Buy now, pay later

Square and Twitter’s Jack Dorsey will purchase a fintech company Afterpay for $29 billion in the biggest blockbuster all-stock deal in Australia, rocking the fintech world.

Afterpay lets mostly young shoppers pay in four interest-free installments over time and pay a fee if they miss an automated payment. Its 16 million customers,especially younger buyers, will manage installment payments through the app.

PayPal, in competition to other online processors, introduced its own service in May, offering a nonprofit discount for online payment. American Express has been considering a “buy now, pay later” method, targeting a whole range of demographics. Apple Inc. has been developing a similar service that would let merchants use installment payments on Apple Pay.

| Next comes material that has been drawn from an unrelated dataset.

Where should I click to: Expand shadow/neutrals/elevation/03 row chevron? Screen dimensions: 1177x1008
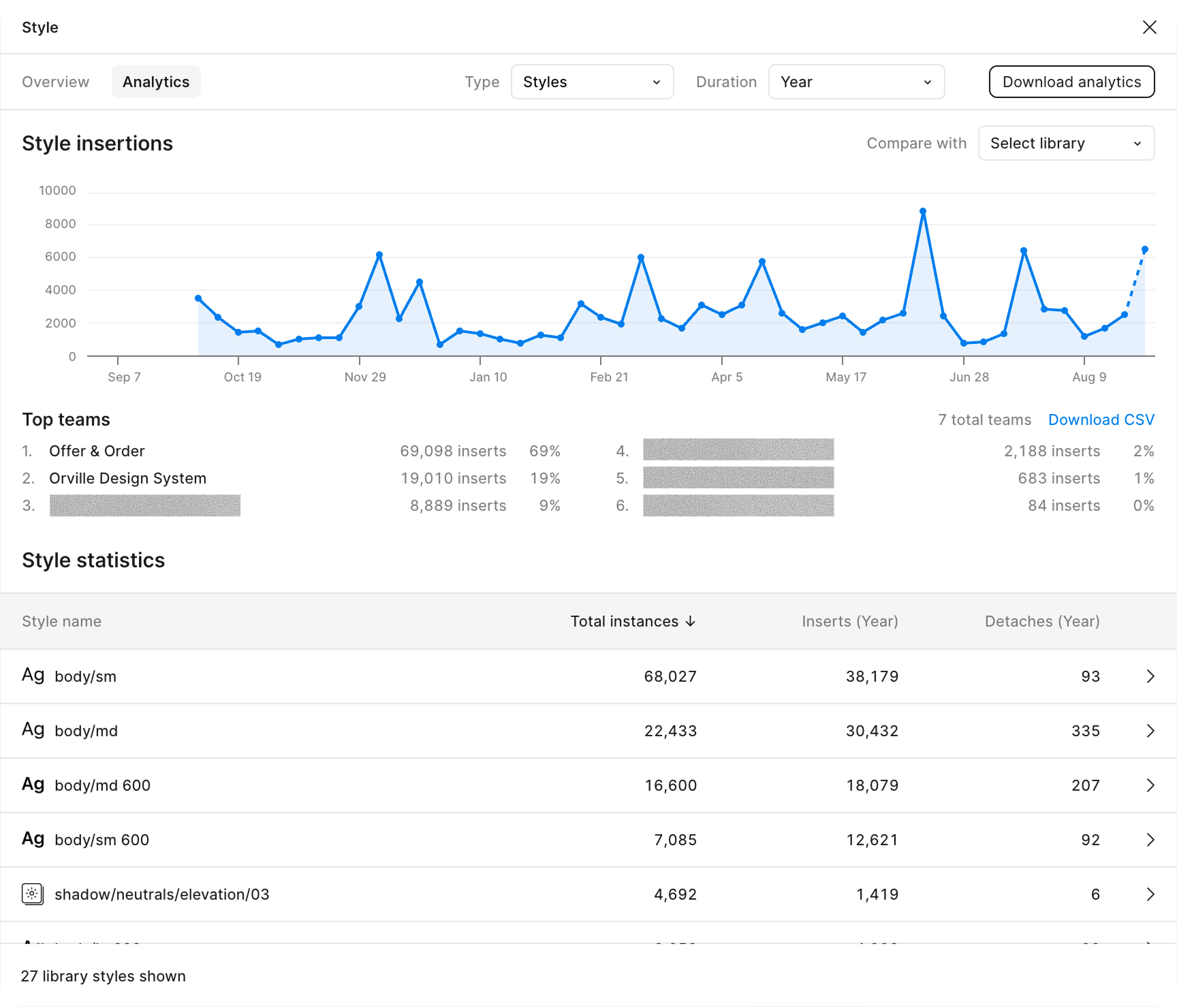[x=1150, y=894]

The San Francisco-based payments company Square will integrate Afterpay into both its seller and Cash App ecosystems as a “powerful growth tool” for Square’s core seller business. Square announced its second-quarter results on Sunday.

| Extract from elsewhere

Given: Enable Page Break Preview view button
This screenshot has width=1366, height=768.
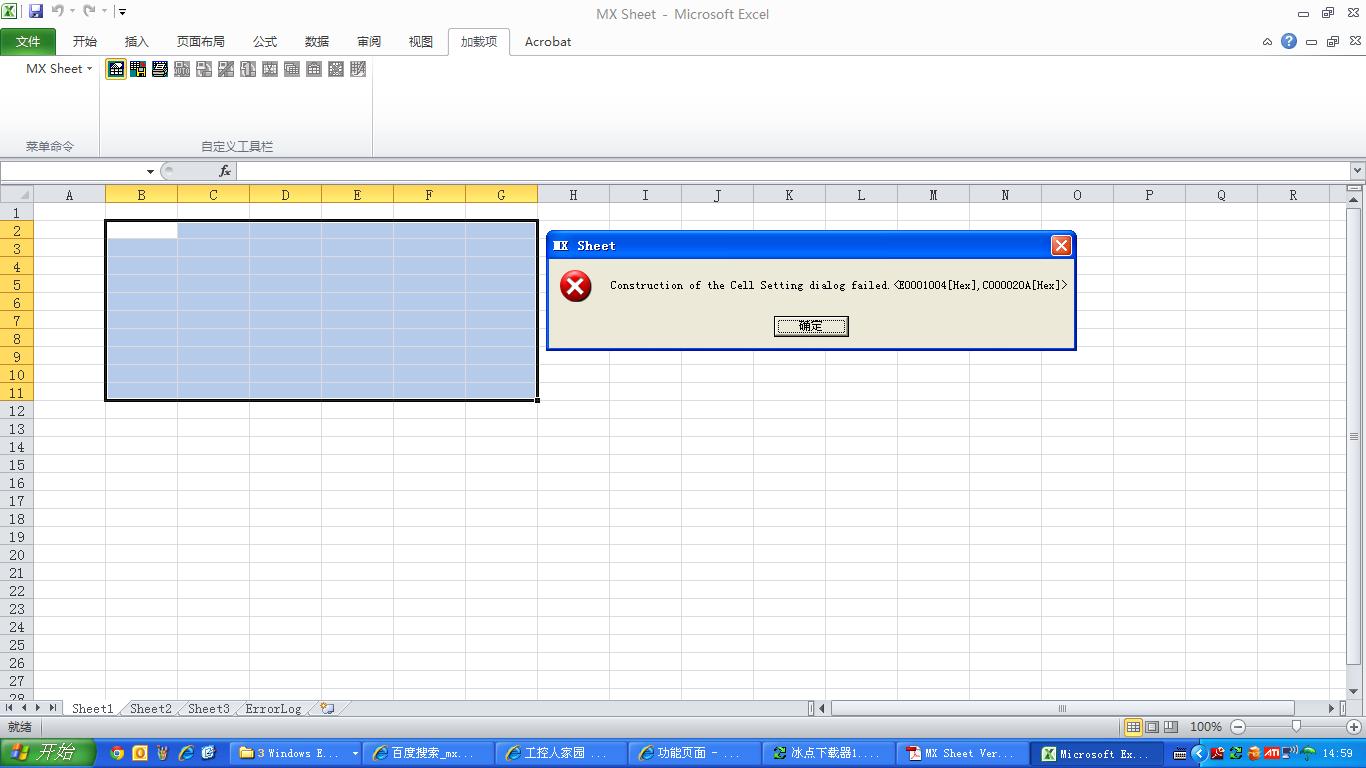Looking at the screenshot, I should coord(1171,727).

Expanding further into the booming installment loan market.

Buy now pay later services have flourished since the COVID-19 pandemic began.

The deal is expected to close in early 2022, Square said, and will appoint one of Afterpay's executives to Square's board. The Afterpay co-founders, Anthony Eisen and Nick Molnar, will each be paid $2.7 billion in Square stock for their Afterpay shares. Chinese Tencent Holdings Ltd, with 5% holding in Afterpay, will get A$1.7 billion.

The Australian share market has closed at a record high, with gains across all sectors, led by a surge in Afterpay shares.